▶
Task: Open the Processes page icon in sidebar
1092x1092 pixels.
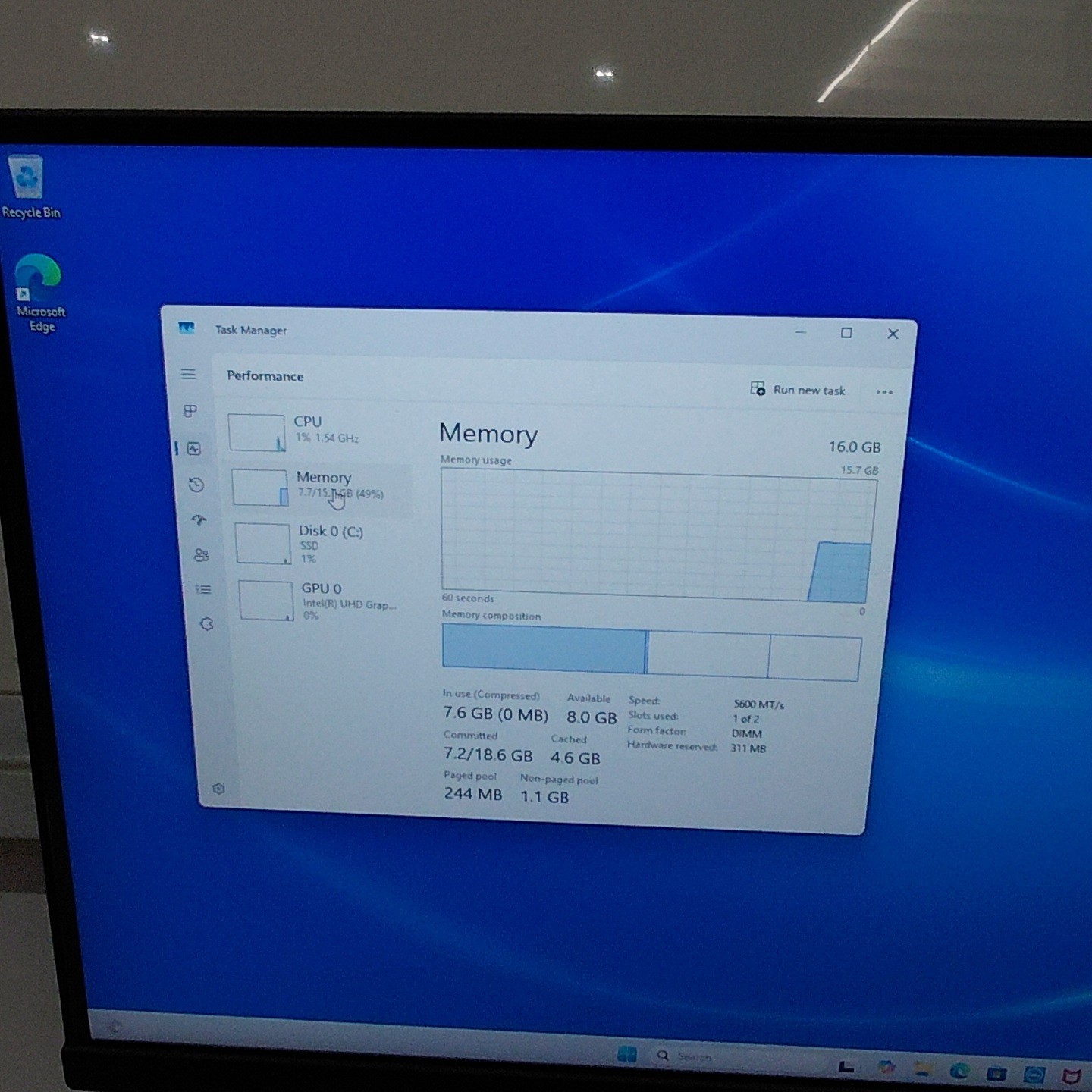Action: (x=190, y=411)
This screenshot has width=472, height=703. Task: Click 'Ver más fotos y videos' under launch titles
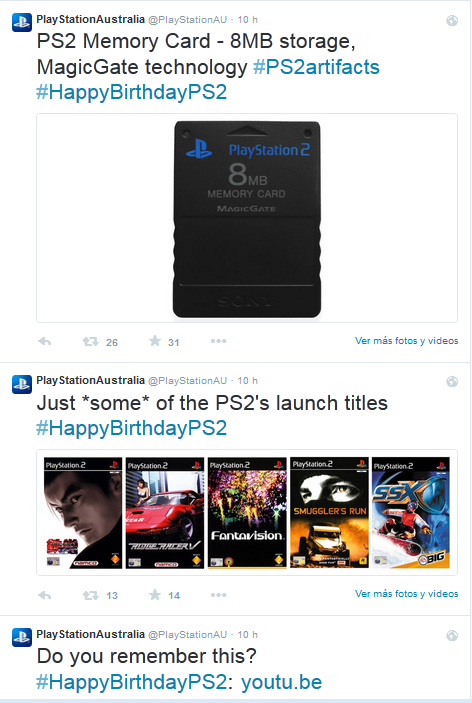tap(407, 594)
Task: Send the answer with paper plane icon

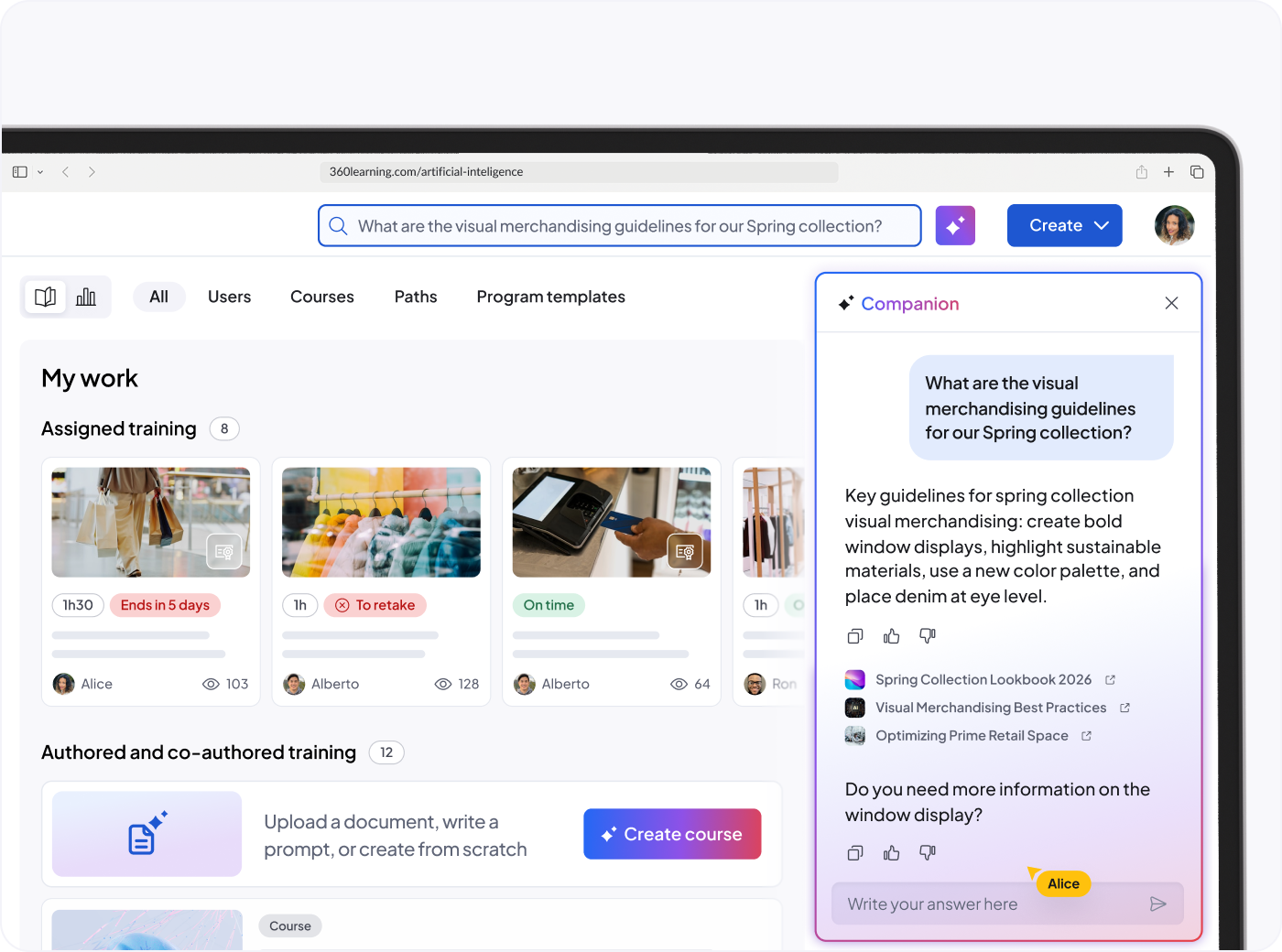Action: click(x=1157, y=904)
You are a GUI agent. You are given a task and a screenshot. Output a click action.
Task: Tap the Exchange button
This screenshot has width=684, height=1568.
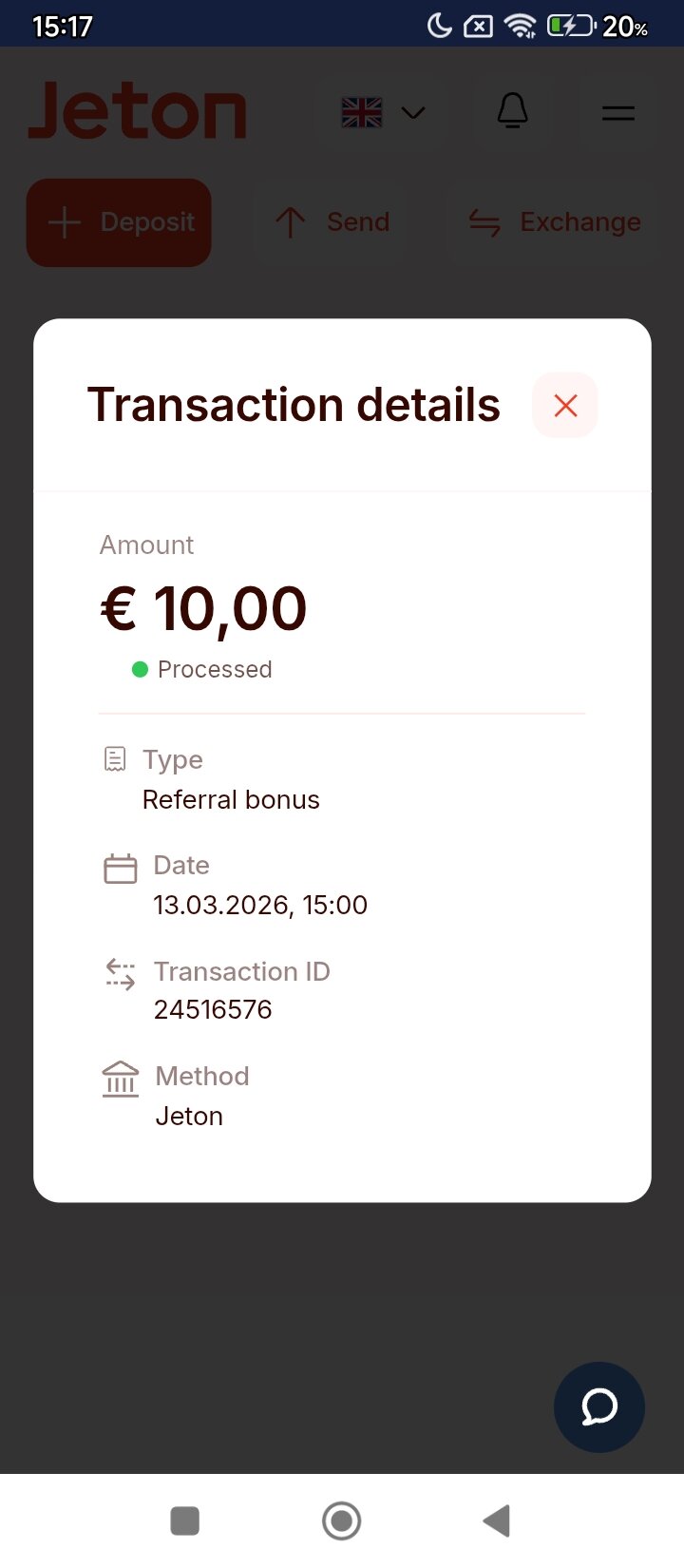555,222
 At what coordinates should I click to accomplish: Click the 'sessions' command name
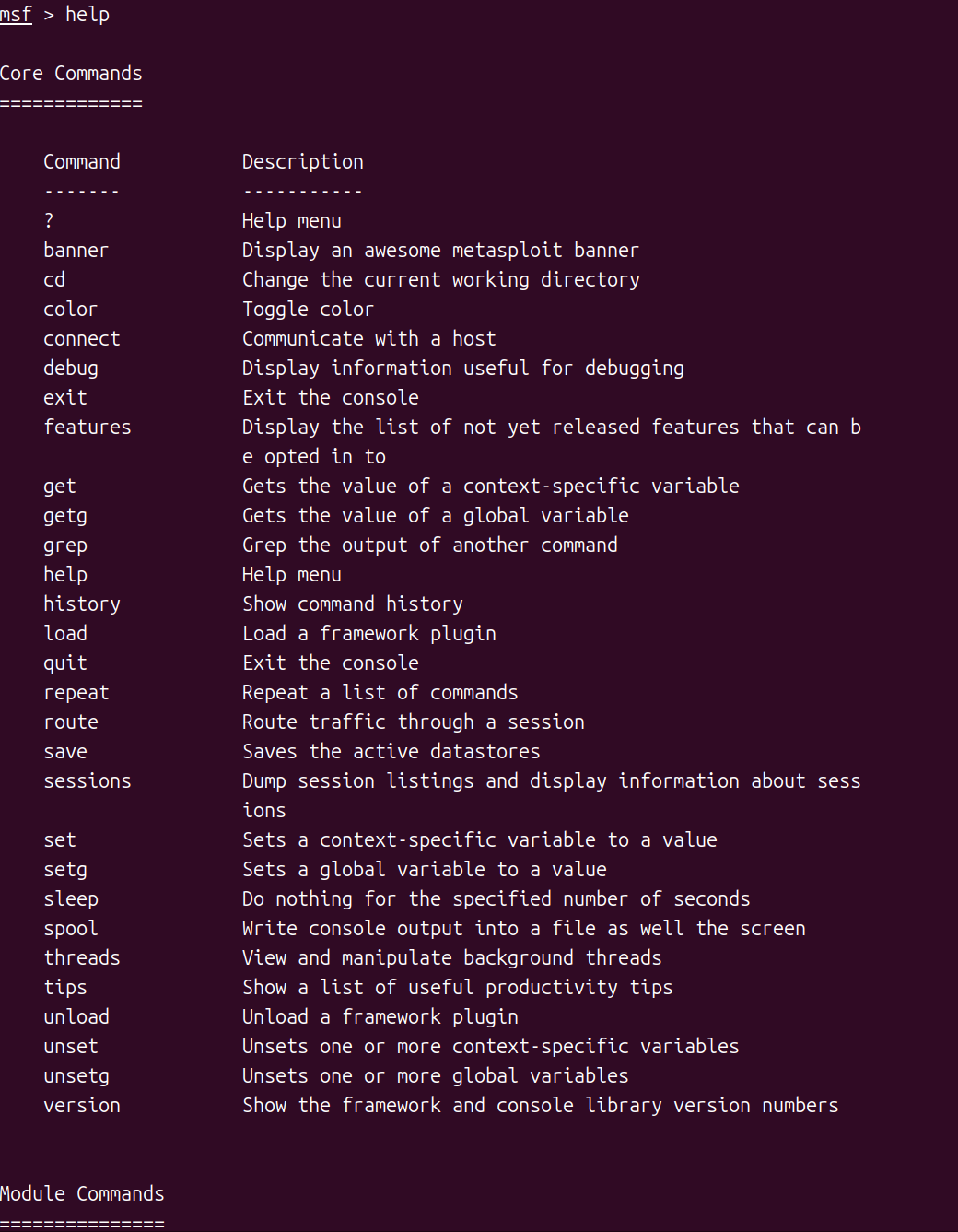[88, 781]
◀
• [PROBLEM TO SOLVE] Return every entry exactly, dropping the pictures.

• [RESPONSE BOX]
Task: Open the Processes page icon in sidebar
1092x1092 pixels.
Action: (x=190, y=411)
This screenshot has width=472, height=703. Task: Click 'Ver más fotos y videos' under launch titles
tap(407, 594)
Task: Send the answer with paper plane icon

Action: click(x=1157, y=904)
You are a GUI agent. You are given a task and a screenshot. Output a click action.
Task: Tap the Exchange button
This screenshot has width=684, height=1568.
555,222
 At what coordinates should I click to accomplish: Click the 'sessions' command name
[88, 781]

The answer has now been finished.